# CONSIGNES
Traduisez en anglais la phrase suivante, tirée du texte fourni : « Vous me demandez comment le Gouvernement entend agir pour favoriser la gouvernance. »

# TEXTE FOURNI
Mme la présidente. Il faut conclure, ma chère collègue.

Mme Vivette Lopez. Force est ainsi de reconnaître, à deux mois à peine de la date butoir de la mise en place obligatoire de la compétence Gemapi, qu’il subsiste encore de véritables questions.

Mme la présidente. Concluez, ma chère collègue, vous avez déjà largement dépassé votre temps de parole !

M. Patrick Kanner. Ce n’est pas grave !

Mme Vivette Lopez. Ma question est la suivante : quelles mesures l’État envisage-t-il pour renforcer la gouvernance de la Gemapi et finaliser la structuration de cette nouvelle compétence ? Qui finance ?

Mme la présidente. La parole est à M. le ministre.

M. Marc Fesneau, ministre auprès du Premier ministre, chargé des relations avec le Parlement. Madame la sénatrice Vivette Lopez, je voudrais d’abord saluer le travail qui a été fait dans le Gard depuis des années. Vous l’avez dit, ce département a payé un lourd tribut, de façon assez répétitive malheureusement, aux inondations. Il s’est, d’une certaine façon, organisé pour répondre aux questions que pose la prévention des inondations, et il est l’un des départements les plus « résilients », pour reprendre l’expression consacrée, en matière d’inondations.

Vous me demandez comment le Gouvernement entend agir pour favoriser la gouvernance.

D’abord – pardonnez-moi de le dire, mais je ne pense pas que ce soit une insulte ici au Sénat –, en faisant confiance aux élus locaux. Dans le Gard, comme dans beaucoup de départements – je pense aux parlementaires qui ont évoqué la Vendée –, vous vous êtes saisis vous-mêmes de la question sans attendre forcément de l’État qu’il s’en occupe.

# DONNÉES ENREGISTRÉES
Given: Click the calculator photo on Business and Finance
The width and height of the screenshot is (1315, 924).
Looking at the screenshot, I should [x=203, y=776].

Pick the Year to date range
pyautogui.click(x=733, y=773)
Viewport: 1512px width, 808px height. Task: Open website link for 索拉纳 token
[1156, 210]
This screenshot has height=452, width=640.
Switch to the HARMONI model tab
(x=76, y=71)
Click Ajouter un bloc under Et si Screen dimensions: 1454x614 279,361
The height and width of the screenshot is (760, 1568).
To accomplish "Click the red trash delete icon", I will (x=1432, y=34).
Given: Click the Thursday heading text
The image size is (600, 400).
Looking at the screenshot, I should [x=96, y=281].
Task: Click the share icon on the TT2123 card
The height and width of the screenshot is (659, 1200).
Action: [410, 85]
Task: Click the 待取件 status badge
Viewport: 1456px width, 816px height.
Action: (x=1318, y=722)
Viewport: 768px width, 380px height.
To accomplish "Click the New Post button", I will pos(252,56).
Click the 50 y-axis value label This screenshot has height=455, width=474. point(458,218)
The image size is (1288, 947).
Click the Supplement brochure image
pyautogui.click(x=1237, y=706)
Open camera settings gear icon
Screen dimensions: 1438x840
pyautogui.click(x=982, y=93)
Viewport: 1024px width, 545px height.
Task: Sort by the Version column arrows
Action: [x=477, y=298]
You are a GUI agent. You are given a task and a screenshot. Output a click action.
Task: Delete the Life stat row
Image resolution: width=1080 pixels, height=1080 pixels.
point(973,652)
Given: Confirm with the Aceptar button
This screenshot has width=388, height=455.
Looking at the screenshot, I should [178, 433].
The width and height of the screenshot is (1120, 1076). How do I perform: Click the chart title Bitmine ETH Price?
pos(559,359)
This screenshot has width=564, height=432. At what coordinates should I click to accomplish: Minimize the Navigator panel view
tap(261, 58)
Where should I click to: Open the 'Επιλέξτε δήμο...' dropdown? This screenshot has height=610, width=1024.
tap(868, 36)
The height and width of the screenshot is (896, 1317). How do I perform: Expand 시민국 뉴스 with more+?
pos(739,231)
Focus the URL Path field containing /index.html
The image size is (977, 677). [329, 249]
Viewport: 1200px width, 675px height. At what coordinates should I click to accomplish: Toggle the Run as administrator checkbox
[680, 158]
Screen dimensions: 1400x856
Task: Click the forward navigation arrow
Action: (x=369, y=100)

# RÉSULTAT FINAL
You are asking me how the Government intends to act to foster governance.